# Records contained in a dataset
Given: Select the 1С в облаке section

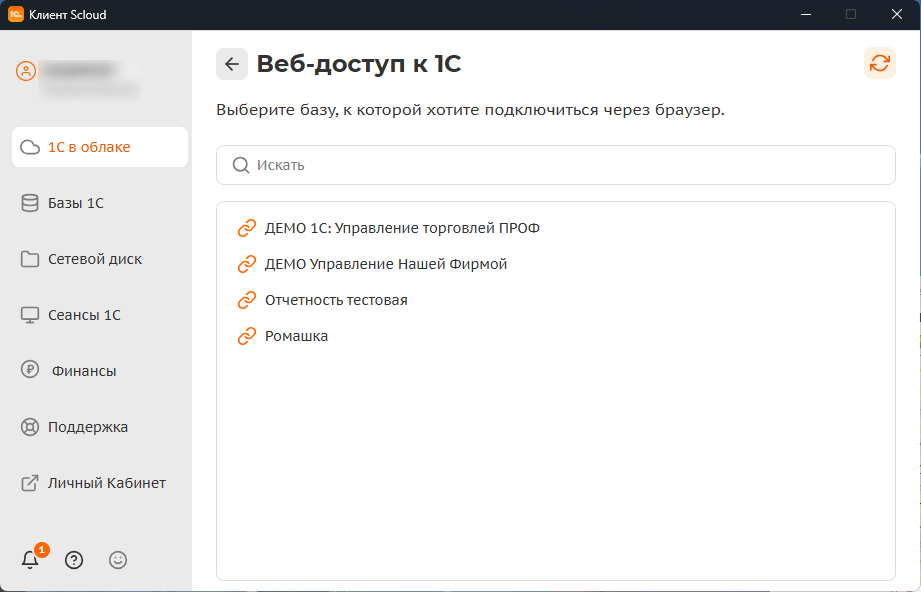Looking at the screenshot, I should tap(100, 147).
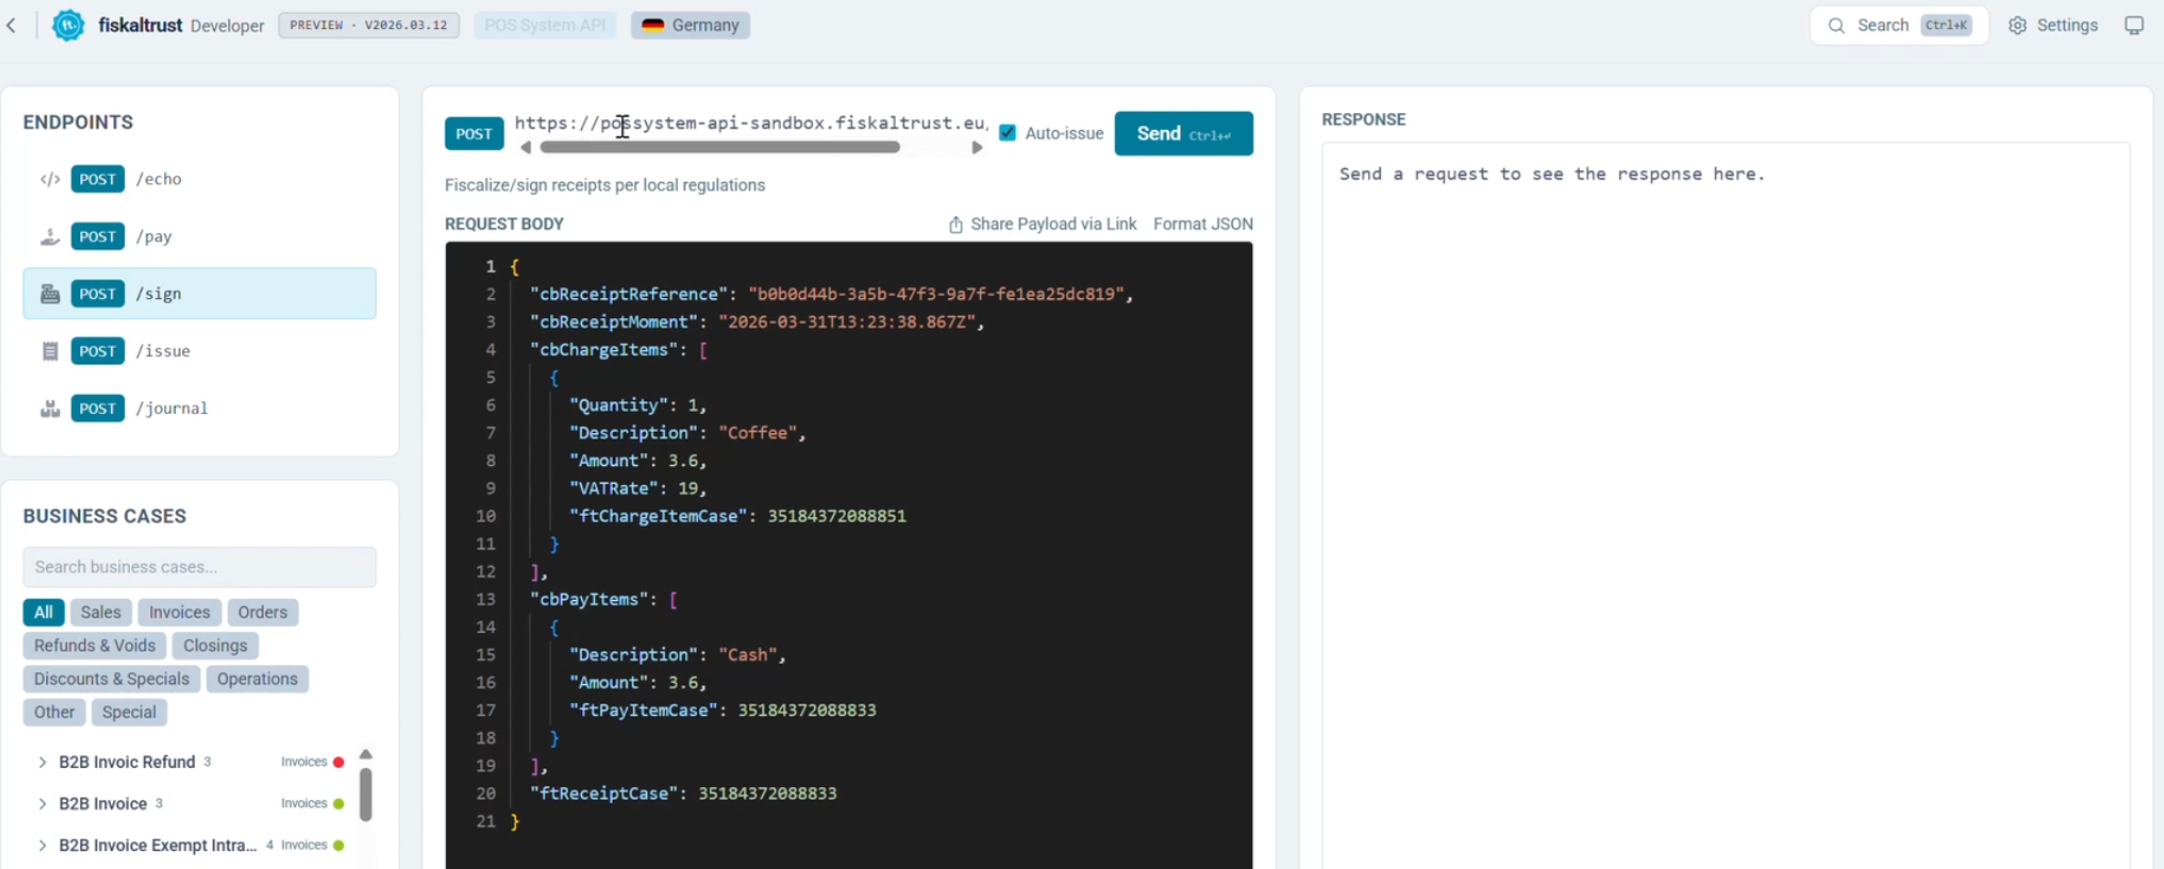Click the echo endpoint code icon
2164x869 pixels.
click(50, 179)
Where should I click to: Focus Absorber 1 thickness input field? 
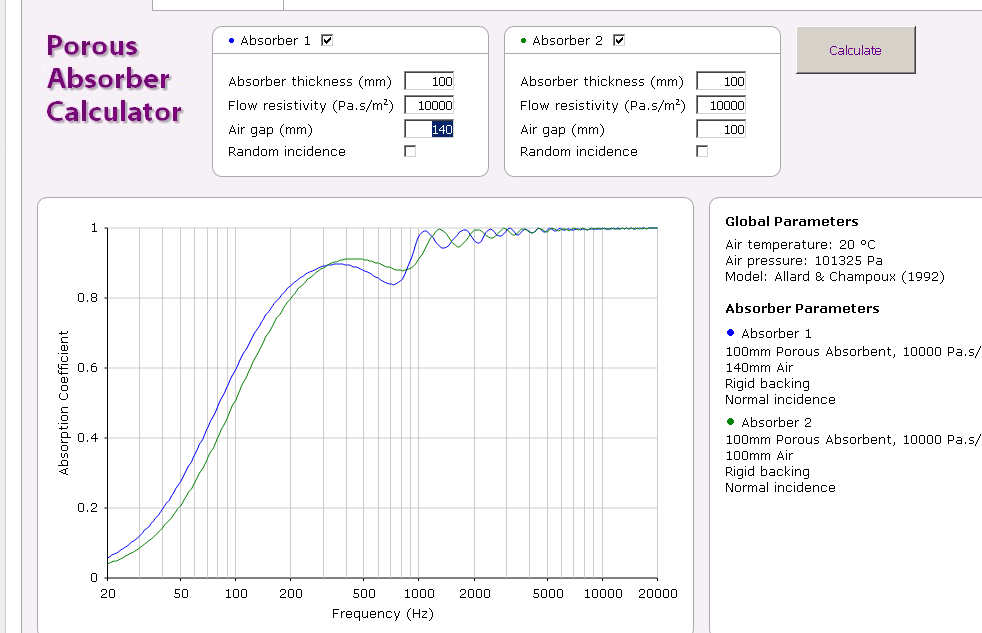pyautogui.click(x=429, y=81)
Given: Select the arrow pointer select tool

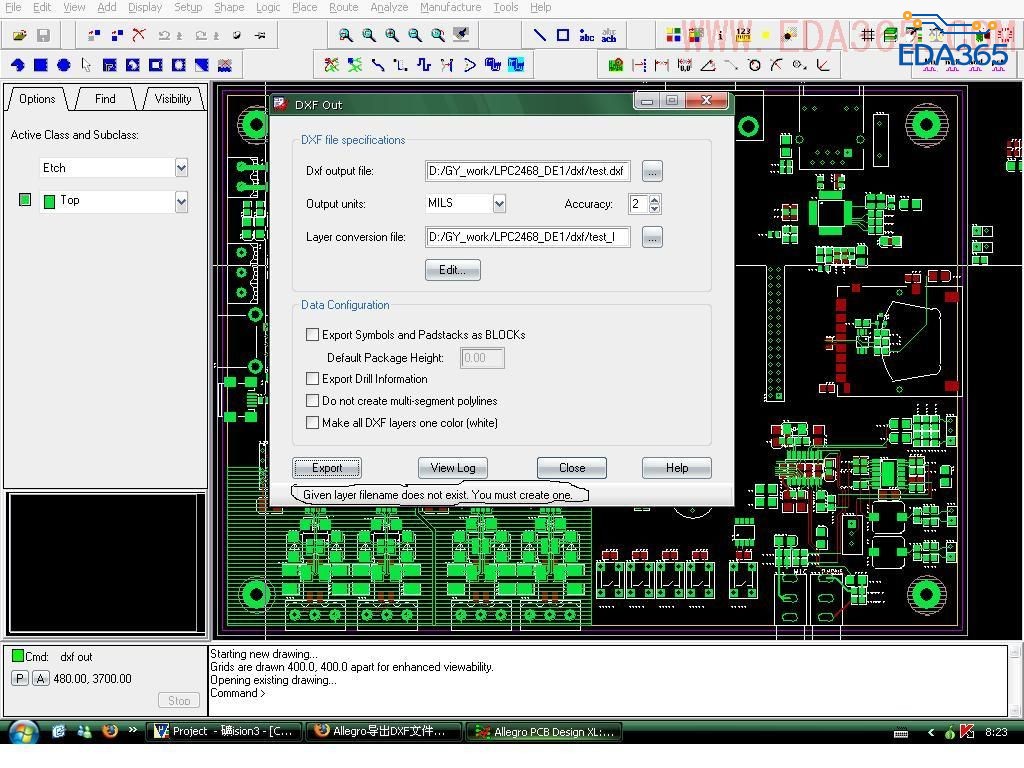Looking at the screenshot, I should click(x=86, y=65).
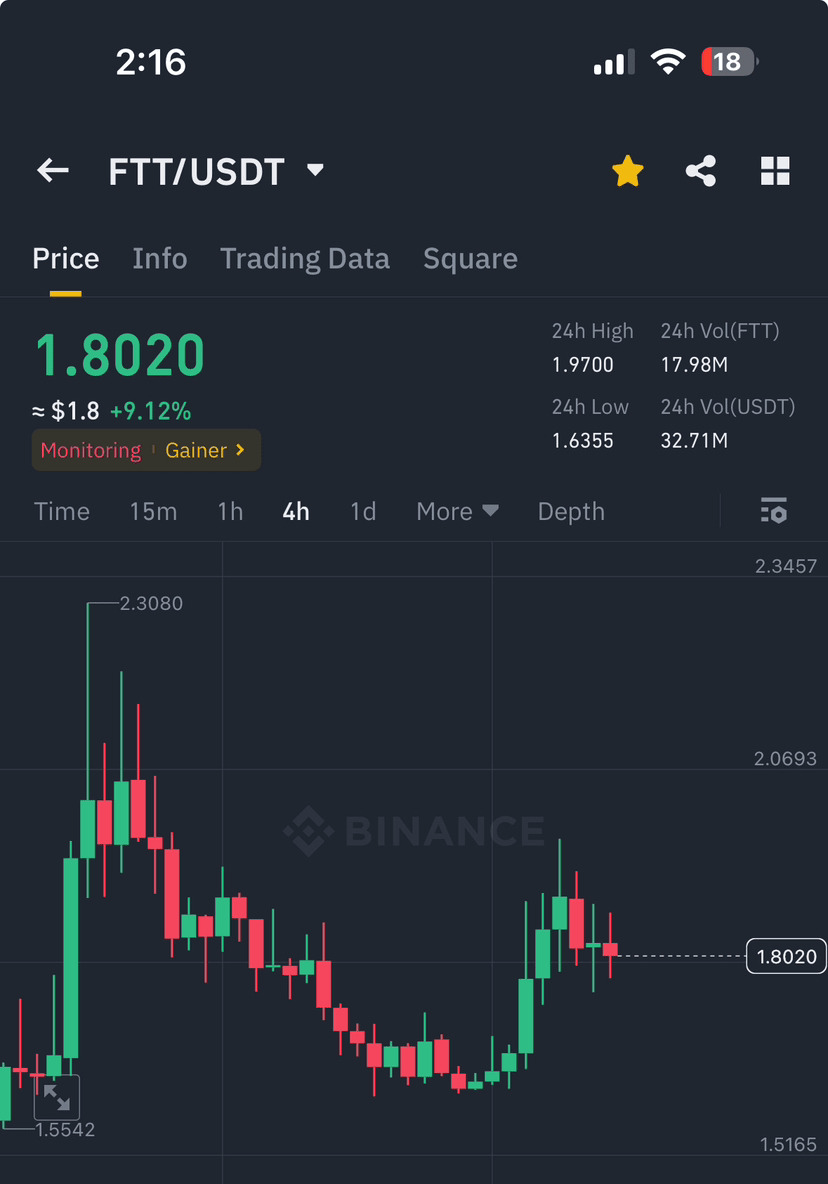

# Instructions to follow
With the pictures left out, copy exactly the lines from the line holding "Where should I" through the final line of the records, including both.

# Output for this exercise
Where should I click to: Focus Absorber 1 thickness input field? 
pyautogui.click(x=429, y=81)
Given: Select the arrow pointer select tool

Looking at the screenshot, I should click(x=86, y=65).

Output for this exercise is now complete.